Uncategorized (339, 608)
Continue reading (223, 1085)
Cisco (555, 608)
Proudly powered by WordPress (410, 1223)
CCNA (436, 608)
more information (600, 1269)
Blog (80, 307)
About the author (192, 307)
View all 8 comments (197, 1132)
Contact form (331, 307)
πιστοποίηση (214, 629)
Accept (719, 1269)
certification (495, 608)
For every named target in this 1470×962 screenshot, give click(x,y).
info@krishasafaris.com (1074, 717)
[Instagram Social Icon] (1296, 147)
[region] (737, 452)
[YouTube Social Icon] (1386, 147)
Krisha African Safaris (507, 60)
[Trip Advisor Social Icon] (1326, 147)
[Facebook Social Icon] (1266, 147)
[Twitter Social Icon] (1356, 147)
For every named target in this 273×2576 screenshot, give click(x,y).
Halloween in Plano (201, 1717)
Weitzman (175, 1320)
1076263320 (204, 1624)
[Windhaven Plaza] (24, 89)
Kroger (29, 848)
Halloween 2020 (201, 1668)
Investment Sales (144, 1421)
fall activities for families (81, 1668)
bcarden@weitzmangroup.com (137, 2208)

- - - - -

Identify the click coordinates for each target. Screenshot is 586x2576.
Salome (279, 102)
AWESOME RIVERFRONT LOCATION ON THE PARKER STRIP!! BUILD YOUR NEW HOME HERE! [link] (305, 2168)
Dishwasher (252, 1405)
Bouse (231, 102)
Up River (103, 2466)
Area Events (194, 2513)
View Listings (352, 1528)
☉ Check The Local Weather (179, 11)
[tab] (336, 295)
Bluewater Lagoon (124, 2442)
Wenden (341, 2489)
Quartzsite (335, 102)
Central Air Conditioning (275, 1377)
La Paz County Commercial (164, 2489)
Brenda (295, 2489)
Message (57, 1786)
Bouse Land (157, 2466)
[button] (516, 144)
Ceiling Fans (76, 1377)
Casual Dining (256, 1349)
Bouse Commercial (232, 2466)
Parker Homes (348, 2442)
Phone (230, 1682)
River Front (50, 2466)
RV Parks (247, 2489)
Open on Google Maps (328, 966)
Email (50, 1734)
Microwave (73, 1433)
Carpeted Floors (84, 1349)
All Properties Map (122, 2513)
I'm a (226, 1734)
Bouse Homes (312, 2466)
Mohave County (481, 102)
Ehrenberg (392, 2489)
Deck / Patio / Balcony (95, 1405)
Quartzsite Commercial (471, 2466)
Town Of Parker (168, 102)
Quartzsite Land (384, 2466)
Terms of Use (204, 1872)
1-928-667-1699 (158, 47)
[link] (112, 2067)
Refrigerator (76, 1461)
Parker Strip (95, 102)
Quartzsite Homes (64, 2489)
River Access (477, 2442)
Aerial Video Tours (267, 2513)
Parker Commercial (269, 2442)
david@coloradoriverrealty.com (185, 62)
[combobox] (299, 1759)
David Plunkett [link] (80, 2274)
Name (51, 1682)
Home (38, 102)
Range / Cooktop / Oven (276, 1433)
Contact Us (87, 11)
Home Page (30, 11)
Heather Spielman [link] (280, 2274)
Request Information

- - - - -

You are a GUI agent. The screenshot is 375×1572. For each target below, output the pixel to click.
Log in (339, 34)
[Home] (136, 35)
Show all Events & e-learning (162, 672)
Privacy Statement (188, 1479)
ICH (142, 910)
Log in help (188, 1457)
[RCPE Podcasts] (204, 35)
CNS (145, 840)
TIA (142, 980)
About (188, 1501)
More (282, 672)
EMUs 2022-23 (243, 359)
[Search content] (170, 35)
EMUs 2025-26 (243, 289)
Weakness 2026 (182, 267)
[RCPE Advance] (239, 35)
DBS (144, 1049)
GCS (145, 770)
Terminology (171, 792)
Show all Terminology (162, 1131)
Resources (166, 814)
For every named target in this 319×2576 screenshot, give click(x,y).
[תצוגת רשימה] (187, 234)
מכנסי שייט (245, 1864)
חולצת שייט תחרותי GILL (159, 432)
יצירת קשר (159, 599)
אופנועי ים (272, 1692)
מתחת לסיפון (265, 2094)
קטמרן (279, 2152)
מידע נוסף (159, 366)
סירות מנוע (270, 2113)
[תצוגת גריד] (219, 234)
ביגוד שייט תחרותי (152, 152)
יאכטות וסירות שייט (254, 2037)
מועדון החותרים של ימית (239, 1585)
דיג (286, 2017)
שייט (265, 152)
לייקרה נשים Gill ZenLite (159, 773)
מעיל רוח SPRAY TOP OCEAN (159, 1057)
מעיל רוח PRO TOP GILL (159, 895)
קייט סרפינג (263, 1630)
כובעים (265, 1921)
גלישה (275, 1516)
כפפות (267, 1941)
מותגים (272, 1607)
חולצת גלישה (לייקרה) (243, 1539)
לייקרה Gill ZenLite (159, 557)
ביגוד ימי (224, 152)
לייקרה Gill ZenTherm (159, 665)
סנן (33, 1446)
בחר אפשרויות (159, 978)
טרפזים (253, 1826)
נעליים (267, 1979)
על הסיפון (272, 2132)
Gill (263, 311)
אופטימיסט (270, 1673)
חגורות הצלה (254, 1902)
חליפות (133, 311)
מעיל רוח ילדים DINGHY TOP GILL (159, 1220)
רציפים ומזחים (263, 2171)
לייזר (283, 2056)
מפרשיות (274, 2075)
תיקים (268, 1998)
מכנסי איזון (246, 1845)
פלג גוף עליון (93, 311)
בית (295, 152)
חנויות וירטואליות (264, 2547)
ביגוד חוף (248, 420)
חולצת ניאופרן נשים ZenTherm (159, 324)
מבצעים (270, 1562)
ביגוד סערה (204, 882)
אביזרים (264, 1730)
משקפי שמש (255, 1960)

- - - - -

(Work to complete): Take exactly the lines from the one containing "Up River (103, 2466)" through the one containing "Request Information" in the data above, and output them with nothing added.

(Response to this exercise):
Up River (103, 2466)
Area Events (194, 2513)
View Listings (352, 1528)
☉ Check The Local Weather (179, 11)
[tab] (336, 295)
Bluewater Lagoon (124, 2442)
Wenden (341, 2489)
Quartzsite (335, 102)
Central Air Conditioning (275, 1377)
La Paz County Commercial (164, 2489)
Brenda (295, 2489)
Message (57, 1786)
Bouse Land (157, 2466)
[button] (516, 144)
Ceiling Fans (76, 1377)
Casual Dining (256, 1349)
Bouse Commercial (232, 2466)
Parker Homes (348, 2442)
Phone (230, 1682)
River Front (50, 2466)
RV Parks (247, 2489)
Open on Google Maps (328, 966)
Email (50, 1734)
Microwave (73, 1433)
Carpeted Floors (84, 1349)
All Properties Map (122, 2513)
I'm a (226, 1734)
Bouse Homes (312, 2466)
Mohave County (481, 102)
Ehrenberg (392, 2489)
Deck / Patio / Balcony (95, 1405)
Quartzsite Commercial (471, 2466)
Town Of Parker (168, 102)
Quartzsite Land (384, 2466)
Terms of Use (204, 1872)
1-928-667-1699 (158, 47)
[link] (112, 2067)
Refrigerator (76, 1461)
Parker Strip (95, 102)
Quartzsite Homes (64, 2489)
River Access (477, 2442)
Aerial Video Tours (267, 2513)
Parker Commercial (269, 2442)
david@coloradoriverrealty.com (185, 62)
[combobox] (299, 1759)
David Plunkett [link] (80, 2274)
Name (51, 1682)
Home (38, 102)
Range / Cooktop / Oven (276, 1433)
Contact Us (87, 11)
Home Page (30, 11)
Heather Spielman [link] (280, 2274)
Request Information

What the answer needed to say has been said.